Le cinéaste décide de ne pas briser le huis clos originel, choisissant ainsi l’exercice de style où il faut à la fois alléger certaines conventions théâtrales sans pour autant casser la mécanique de précision. Un travail d’équilibriste rendu possible par la connivence immédiate entre le trio. « C’était très troublant à quel point il y a eu immédiatement, sans jeu de mots, un air de famille entre nous », expliquait le réalisateur à l’époque à Studio Magazine. « Nous rigolons des mêmes choses, nous avons les mêmes opinions sur la politique, le cinéma, le théâtre... Nous étions faits pour nous rencontrer ! » Côté casting, les acteurs qui ont créé la pièce retrouvent leurs rôles sur grand écran : Jean-Pierre Bacri, Henri ; Agnès Jaoui, Betty, sa petite sœur rebelle ; Claire Maurier (la mère de Jean-Pierre Léaud dans Les Quatre Cents Coups) leur maman ; Wladimir Yordanoff (qui a rencontré Bacri et Jaoui grâce à une amie commune, Zabou Breitman, héroïne de Cuisine et dépendances), Philippe, le frère qui « a réussi » ; Catherine Frot (qui fera le doublé Molière et César du second rôle féminin), sa femme Yoyo et Jean-Pierre Darroussin, Denis, le garçon de café.

« Le pari était de faire mieux et moins drôle que la pièce » confiait Jean-Pierre Bacri à Première à la sortie d’Un air de famille, « même si, pour nous, cette pièce a toujours été “plombée”, car on l’avait voulu ainsi pour montrer qu’en famille, on est toujours coincé, assigné à un rôle. » « C’est structurant et épouvantablement angoissant », complétait Agnès Jaoui. « Même si tu t’entends bien avec ta famille, tu as souvent cette sensation de “toujours la même chose”. » Cédric Klapisch s’est spontanément positionné sur la même longueur d’onde. « On s’est tout de suite entendu sur le fait qu’on peut faire réfléchir en étant léger.

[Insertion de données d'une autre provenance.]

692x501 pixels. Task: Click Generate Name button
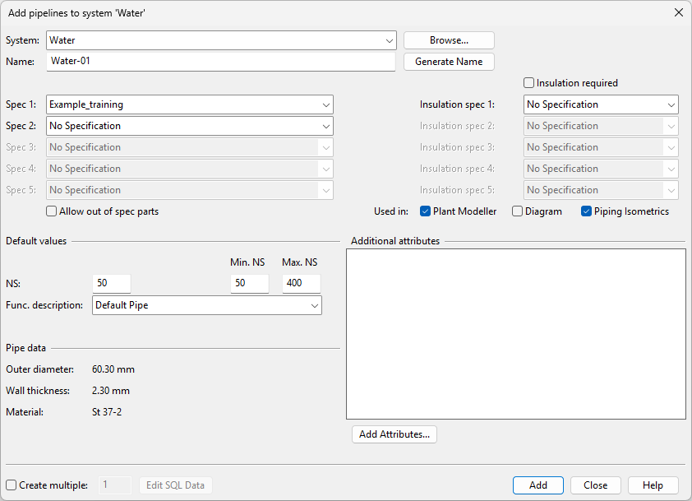pos(449,62)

À mes yeux, l’organisation de cette famille, c’est une métaphore directe de la société. J’aime bien qu’on puisse lire Un air de famille d’une façon sociale. »

Pour créer dans les studios de Stains (qui accueillent aussi la même année le tournage du Bernie d’Albert Dupontel) le décor de ce restaurant-bar de banlieue où se situe la quasi-totalité de l’action, Cédric Klapisch a fait appel au chef décorateur François Emmanuelli qui l’avait déjà accompagné sur Le Péril jeune et Chacun cherche son chat en duo avec Périne Barre (Indochine). Côté lumière, c’est là encore un fidèle du réalisateur, Benoît Delhomme, qui est aux commandes. Le résultat séduira en France (près de 2,5 millions d’entrées) comme à l’étranger (Grand Prix et Prix du public au festival de Montréal) avant de remporter trois César dont celui du meilleur scénario.

La pièce, qui se jouait toujours en parallèle du tournage (Jean-Pierre Darroussin, Claire Maurier et Vladimir Yordanoff passaient tous les jours du plateau de Stains à la scène), connaîtra une nouvelle vie en 2017 au théâtre de la Porte Saint-Martin avec cette fois Agnès Jaoui à la mise en scène et Grégory Gadebois, Nina Meurisse, Léa Drucker, Laurent Capelluto, Jean-Baptiste Marcenac et Catherine Hiegel dans les rôles principaux. Une fois encore, le succès sera au rendez-vous.